Instructions to follow — From the court opinion excerpt, list every person named as counsel for the Real Party in Interest, with the title given for each.

Extract to read —
"""
THE SUPERIOR COURT OF
LOS ANGELES COUNTY,
Respondent;
LOS ANGELES COUNTY
DEPARTMENT OF CHILDREN
AND FAMILY SERVICES,
Real Party in Interest.
ORIGINAL PROCEEDING; petition for extraordinary
writ. Marguerite Downing, Judge. Writ granted.
Los Angeles Dependency Lawyers, Inc., Law Office of
Amy Einstein, Bernadette Reyes and Jaraal Wallace, for
Petitioner.
No appearance for Respondent.
Office of the County Counsel, Mary C. Wickham,
County Counsel, Kristine P. Miles, Assistant County
Counsel and Aileen Wong, Senior Deputy County Counsel
for Real Party in Interest.
_________________________________________
I.
INTRODUCTION
Samuel M. (father) filed this petition for extraordinary
writ after the juvenile court terminated reunification
services and set the matter for a hearing pursuant to
Welfare and Institutions Code section 366.26.1 He contends
there is insufficient evidence the Department of Children
and Family Services (DCFS or the Department) provided
him with reasonable reunification services. We agree and
grant his petition.
"""
Input data —
"""
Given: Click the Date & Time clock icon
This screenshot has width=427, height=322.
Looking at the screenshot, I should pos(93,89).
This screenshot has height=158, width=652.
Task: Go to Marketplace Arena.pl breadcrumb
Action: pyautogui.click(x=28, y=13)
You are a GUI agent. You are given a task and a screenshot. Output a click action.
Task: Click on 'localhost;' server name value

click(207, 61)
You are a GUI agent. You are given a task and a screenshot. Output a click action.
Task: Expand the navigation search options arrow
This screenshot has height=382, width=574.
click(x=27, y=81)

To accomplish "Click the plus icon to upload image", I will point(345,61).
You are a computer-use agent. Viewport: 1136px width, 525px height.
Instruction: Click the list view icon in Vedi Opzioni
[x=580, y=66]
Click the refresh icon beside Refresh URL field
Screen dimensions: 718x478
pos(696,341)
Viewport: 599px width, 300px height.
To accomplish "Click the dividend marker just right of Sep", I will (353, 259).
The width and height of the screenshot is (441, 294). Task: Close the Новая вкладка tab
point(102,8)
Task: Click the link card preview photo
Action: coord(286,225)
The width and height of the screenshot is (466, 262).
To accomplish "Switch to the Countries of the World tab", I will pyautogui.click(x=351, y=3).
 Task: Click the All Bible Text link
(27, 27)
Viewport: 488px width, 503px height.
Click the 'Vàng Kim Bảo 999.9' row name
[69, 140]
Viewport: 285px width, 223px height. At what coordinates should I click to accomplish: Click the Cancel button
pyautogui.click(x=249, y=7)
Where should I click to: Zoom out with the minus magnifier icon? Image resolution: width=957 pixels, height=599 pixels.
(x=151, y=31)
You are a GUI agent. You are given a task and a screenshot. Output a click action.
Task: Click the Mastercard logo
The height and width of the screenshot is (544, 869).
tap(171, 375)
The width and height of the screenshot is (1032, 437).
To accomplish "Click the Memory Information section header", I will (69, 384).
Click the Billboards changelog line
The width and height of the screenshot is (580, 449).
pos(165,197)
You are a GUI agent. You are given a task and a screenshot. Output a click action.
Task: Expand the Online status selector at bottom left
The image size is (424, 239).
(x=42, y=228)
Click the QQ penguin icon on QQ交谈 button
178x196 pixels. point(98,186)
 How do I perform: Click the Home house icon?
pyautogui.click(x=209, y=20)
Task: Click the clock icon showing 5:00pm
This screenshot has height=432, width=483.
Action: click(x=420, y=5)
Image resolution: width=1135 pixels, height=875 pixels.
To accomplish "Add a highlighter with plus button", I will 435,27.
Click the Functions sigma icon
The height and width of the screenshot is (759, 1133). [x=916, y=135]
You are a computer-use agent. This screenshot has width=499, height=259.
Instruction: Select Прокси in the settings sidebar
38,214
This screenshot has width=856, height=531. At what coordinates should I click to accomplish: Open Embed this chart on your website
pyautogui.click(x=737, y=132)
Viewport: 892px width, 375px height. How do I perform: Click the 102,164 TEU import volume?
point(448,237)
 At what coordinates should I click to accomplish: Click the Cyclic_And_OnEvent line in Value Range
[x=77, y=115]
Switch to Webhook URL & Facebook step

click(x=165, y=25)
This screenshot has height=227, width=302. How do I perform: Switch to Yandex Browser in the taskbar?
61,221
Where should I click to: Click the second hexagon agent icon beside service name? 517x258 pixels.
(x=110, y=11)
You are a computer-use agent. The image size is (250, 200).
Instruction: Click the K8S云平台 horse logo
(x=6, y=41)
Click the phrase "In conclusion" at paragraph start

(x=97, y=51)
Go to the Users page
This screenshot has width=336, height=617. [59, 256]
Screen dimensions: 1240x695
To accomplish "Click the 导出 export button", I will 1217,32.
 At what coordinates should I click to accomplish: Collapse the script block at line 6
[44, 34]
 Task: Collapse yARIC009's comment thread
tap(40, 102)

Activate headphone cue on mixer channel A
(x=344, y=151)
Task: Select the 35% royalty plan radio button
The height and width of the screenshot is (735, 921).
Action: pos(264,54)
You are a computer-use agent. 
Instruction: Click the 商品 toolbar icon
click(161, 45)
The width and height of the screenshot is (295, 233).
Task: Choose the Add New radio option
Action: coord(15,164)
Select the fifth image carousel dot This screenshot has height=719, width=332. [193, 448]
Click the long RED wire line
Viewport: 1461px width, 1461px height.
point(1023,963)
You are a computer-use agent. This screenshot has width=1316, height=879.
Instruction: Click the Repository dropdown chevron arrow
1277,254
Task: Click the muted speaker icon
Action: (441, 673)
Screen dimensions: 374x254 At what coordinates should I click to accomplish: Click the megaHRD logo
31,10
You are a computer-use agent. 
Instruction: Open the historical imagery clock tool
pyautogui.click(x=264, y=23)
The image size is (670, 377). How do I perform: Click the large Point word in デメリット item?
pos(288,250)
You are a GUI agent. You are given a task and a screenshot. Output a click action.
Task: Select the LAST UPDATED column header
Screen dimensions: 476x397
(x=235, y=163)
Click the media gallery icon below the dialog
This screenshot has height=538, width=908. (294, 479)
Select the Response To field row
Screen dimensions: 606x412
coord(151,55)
"""
Problem solution —
- Mary C. Wickham, County Counsel
- Kristine P. Miles, Assistant County Counsel
- Aileen Wong, Senior Deputy County Counsel